Fresh faces almost hidden under tweed caps and deerstalkers, the young gamekeepers tramp in a line across the Highland grouse moor.

“Hands out of your pockets,” their college lecturer shouts across the heather at some sleepy soul. These student gamekeepers are grouse beating across moorland on Glenavon Estate in the northern Cairngorms, near Tomintoul.

It’s like a fashion shoot for Country Life, as the young men march forward cracking flags to raise the birds, dressed from head to toe in tweeds. You’re almost expecting Queen Victoria to come over the hill on horseback with John Brown at her side.

But these are very much 21st-century gamekeepers who are schooled in all the arts they will need to manage Scotland’s vast estates in the years ahead. At North Highland College at Thurso, they will even learn public relations and customer-care skills to help them handle invited guests, as well as uninvited ones like poachers.

All have jobs on Scottish estates, but attend college in Thurso at intervals throughout the year to study for qualifications in a huge range of skills. There are 62 this year, chosen from more than 100 applicants, all enthusiastic about working outside in the fresh air.
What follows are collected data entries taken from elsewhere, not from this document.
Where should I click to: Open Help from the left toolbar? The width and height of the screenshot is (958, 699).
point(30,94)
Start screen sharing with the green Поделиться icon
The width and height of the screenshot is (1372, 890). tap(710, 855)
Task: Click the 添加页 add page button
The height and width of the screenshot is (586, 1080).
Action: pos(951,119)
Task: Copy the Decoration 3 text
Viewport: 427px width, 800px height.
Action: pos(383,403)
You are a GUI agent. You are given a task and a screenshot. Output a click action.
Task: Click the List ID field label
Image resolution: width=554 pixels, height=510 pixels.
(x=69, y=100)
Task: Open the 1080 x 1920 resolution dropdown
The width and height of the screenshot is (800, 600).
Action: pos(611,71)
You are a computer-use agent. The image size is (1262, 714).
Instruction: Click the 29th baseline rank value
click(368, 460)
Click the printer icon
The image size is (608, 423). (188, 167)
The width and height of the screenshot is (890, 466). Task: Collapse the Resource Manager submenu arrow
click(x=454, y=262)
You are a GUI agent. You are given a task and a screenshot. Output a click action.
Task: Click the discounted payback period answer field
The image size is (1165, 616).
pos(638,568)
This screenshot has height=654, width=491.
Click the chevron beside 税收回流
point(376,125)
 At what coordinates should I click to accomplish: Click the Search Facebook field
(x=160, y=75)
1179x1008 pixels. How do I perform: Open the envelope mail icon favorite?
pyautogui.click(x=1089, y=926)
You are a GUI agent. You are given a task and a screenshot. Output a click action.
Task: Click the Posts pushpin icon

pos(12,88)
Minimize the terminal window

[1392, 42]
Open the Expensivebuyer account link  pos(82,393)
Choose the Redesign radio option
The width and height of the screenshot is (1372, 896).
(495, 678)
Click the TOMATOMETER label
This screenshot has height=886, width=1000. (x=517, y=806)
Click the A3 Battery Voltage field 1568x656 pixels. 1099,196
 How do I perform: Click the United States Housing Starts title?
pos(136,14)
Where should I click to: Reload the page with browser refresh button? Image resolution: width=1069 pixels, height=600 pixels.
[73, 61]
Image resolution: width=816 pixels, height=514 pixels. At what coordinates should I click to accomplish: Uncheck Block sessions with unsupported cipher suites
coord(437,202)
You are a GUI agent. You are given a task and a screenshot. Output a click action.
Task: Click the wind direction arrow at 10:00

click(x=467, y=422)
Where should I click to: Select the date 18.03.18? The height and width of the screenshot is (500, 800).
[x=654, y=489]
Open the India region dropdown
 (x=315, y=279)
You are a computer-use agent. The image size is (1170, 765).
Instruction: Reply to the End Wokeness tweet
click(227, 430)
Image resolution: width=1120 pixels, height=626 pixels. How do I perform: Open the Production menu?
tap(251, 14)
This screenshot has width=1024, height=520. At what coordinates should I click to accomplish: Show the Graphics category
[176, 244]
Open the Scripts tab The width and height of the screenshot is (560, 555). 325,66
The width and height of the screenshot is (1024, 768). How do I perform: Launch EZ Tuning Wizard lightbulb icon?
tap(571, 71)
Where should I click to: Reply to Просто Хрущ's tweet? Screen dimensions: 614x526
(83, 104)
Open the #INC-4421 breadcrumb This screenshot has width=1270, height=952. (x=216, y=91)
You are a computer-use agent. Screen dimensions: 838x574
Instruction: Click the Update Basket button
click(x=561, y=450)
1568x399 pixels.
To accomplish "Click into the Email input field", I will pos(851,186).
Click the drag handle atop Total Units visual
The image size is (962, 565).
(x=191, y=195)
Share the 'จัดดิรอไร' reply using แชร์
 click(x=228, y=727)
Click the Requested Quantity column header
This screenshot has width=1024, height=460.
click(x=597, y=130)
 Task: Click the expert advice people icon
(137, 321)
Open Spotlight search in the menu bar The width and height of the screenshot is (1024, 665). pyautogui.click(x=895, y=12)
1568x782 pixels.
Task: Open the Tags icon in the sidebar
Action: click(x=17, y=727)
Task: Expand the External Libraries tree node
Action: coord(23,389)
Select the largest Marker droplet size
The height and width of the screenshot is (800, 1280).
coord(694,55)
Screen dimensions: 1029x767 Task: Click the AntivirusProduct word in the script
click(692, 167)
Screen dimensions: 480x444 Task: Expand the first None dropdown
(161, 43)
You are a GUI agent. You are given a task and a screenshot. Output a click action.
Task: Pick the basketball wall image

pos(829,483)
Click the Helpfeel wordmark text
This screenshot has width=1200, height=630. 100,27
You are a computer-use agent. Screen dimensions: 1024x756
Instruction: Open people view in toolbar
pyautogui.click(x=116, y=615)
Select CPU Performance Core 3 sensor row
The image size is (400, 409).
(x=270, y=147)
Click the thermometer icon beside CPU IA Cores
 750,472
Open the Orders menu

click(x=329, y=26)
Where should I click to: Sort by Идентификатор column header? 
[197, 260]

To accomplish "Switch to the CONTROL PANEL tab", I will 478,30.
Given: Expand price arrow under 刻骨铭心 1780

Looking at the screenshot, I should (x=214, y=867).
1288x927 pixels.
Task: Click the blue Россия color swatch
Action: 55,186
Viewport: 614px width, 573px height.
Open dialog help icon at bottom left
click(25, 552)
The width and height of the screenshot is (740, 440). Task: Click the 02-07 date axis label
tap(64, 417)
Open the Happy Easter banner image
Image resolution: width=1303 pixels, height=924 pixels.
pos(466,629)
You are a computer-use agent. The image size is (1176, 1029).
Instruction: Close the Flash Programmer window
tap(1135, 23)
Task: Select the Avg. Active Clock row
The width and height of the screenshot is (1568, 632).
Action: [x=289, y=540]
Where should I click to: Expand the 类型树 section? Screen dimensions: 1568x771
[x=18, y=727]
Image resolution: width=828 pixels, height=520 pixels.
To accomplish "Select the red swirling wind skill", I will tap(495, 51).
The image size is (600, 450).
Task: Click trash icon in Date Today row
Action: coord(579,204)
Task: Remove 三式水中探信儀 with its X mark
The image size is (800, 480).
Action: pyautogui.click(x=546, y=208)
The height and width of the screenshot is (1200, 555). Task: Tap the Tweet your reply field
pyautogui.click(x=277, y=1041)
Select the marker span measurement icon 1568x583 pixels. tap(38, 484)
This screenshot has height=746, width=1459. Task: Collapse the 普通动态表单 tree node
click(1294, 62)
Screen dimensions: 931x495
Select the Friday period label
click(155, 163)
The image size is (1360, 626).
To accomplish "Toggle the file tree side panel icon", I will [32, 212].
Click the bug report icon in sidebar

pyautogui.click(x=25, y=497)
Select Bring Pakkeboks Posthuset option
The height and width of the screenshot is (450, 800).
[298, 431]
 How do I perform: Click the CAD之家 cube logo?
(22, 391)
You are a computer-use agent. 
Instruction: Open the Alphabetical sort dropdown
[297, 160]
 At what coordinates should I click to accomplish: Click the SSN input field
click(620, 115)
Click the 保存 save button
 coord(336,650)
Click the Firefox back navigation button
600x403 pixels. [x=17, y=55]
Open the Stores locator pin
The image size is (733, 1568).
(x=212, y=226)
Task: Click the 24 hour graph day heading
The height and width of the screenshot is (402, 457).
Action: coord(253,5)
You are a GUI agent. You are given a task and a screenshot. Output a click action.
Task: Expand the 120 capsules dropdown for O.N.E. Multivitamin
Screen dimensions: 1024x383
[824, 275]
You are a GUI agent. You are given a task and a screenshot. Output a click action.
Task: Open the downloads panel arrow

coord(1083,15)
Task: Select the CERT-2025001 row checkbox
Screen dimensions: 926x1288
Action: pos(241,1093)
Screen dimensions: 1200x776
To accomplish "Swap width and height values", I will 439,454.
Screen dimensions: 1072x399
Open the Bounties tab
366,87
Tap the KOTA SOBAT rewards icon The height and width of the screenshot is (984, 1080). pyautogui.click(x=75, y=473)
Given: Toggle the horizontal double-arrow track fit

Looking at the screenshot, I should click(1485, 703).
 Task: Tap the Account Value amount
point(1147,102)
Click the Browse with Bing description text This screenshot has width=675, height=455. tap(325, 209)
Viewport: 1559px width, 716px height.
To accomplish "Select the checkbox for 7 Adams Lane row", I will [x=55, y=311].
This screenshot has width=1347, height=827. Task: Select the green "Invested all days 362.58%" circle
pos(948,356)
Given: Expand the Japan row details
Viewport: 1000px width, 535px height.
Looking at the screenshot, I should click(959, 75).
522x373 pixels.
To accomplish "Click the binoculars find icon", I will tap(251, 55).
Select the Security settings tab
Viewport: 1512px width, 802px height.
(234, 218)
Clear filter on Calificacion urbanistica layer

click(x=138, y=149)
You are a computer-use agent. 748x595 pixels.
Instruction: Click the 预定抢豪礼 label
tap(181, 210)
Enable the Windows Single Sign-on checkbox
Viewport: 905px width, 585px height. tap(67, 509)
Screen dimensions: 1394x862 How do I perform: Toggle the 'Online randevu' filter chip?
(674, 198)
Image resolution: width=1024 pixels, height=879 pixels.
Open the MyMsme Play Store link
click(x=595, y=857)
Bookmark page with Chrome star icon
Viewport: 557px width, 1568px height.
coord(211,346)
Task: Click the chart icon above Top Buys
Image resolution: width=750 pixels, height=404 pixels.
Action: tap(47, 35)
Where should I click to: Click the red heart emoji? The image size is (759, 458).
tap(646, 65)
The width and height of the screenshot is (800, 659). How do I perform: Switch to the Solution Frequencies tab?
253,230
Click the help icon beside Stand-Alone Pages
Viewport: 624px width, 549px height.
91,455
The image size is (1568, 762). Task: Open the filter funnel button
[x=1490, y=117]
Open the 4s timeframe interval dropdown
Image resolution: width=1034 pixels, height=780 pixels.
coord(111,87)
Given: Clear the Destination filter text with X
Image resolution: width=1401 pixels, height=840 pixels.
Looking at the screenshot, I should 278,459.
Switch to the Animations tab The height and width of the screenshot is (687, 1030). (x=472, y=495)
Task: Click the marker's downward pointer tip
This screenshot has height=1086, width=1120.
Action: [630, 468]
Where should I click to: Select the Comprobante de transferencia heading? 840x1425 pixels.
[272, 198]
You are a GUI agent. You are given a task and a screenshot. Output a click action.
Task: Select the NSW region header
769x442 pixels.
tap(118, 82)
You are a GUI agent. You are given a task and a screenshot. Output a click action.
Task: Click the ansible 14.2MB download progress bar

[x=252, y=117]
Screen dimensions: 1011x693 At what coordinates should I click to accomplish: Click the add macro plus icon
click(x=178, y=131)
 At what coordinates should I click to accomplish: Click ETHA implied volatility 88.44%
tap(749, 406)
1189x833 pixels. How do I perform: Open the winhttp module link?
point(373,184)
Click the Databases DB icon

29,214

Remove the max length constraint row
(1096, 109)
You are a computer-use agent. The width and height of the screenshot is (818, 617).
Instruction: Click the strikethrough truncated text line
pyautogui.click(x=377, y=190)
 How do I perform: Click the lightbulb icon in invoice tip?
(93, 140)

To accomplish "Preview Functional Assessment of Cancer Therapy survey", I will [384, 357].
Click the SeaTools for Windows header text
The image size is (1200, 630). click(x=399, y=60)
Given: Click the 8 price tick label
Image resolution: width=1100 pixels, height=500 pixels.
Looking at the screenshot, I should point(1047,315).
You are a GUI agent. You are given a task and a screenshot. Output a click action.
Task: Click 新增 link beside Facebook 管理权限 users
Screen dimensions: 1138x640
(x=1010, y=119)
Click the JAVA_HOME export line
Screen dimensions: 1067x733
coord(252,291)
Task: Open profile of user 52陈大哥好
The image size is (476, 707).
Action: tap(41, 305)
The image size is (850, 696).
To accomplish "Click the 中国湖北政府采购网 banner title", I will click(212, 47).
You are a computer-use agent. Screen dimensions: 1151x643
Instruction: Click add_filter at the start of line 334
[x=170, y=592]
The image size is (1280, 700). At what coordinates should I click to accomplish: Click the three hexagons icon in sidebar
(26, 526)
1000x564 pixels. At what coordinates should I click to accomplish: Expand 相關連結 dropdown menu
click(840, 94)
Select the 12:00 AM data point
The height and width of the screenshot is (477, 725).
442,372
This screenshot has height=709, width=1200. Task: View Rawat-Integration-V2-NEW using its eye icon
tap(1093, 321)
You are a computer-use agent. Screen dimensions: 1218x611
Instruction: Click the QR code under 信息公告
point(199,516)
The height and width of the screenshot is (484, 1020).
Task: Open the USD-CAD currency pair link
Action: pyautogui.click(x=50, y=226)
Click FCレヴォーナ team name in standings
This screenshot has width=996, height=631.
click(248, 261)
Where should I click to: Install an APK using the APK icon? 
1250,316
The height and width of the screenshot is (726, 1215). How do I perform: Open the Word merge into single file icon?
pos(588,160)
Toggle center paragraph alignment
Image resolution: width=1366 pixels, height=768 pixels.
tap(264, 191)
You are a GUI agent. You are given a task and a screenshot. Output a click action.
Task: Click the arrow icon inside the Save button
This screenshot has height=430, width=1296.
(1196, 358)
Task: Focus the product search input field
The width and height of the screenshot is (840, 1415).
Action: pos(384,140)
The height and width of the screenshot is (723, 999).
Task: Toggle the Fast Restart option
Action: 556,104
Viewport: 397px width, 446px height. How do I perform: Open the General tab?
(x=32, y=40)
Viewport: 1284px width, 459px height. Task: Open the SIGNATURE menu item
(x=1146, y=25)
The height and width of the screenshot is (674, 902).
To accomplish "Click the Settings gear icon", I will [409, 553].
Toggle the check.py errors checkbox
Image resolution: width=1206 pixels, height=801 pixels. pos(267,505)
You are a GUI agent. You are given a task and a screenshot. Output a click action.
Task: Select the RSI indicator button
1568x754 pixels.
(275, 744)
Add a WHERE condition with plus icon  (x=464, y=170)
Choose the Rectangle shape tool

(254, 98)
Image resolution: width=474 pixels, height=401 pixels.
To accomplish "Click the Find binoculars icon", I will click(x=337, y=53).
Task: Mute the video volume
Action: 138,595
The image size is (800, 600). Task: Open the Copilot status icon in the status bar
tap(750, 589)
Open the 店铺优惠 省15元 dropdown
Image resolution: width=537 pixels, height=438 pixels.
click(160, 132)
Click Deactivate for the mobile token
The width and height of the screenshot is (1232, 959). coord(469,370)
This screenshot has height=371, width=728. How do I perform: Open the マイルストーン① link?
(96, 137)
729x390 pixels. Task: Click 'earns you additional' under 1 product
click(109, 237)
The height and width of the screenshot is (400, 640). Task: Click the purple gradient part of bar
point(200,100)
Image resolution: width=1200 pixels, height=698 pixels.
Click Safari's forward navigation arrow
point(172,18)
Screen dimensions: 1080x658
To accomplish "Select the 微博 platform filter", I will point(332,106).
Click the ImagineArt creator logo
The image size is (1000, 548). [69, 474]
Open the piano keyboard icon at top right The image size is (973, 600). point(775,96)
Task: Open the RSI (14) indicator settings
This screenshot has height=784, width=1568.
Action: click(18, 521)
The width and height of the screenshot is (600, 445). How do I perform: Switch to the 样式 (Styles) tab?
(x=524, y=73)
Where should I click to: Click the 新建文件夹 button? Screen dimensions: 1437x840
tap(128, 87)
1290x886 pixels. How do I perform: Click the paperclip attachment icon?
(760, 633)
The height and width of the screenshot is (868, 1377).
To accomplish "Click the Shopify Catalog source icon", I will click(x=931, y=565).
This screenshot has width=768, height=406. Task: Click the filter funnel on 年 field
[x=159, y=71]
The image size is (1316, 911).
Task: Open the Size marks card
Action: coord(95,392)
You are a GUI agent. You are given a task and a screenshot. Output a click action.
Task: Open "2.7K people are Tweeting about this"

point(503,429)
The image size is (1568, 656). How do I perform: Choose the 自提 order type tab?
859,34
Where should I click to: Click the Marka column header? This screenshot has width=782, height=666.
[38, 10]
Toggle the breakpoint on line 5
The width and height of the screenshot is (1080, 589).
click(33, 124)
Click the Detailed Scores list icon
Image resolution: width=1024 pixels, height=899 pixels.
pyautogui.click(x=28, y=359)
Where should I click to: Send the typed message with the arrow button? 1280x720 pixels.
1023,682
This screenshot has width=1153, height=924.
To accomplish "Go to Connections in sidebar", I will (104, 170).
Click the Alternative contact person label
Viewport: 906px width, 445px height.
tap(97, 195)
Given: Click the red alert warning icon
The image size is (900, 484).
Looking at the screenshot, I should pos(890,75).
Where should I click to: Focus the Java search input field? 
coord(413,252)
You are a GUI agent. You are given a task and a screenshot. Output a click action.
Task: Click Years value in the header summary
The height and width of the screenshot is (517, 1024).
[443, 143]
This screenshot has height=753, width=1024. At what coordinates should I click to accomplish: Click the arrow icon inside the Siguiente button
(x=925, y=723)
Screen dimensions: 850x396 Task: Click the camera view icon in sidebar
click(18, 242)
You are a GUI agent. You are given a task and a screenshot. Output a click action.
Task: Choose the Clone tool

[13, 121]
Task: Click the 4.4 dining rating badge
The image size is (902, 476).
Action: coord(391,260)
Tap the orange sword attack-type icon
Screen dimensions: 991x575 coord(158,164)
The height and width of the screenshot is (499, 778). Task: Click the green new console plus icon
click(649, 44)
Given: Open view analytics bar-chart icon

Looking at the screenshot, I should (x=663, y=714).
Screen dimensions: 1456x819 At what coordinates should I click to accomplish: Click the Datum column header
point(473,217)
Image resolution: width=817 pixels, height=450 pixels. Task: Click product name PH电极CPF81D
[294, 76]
That was the attraction for Daniel Ritchie, 18, from Carrbridge: “The thing I enjoy most is being out on the hill in the fresh air,” he says. Daniel works full-time as third stalkerponyman at Gaick Estate at Kingussie and is in his second year on the national certificate course.

Youngsters have the option of up to four years’ study, starting with a two-year Skillseekers programme when they are 16. They can then take the national certificate in gamekeeping course and a further year for an HNC. They will learn to care for the ponies which will carry the stags off the hill; master first aid, estate maintenance and how to use shotguns and sporting rifles and care for gun dogs. They will be taught to manage grouse moors and to cross them safely in all-terrain vehicles, be computer-literate and be let into a thousand other secrets of the countryside, passed down from father to son through the generations.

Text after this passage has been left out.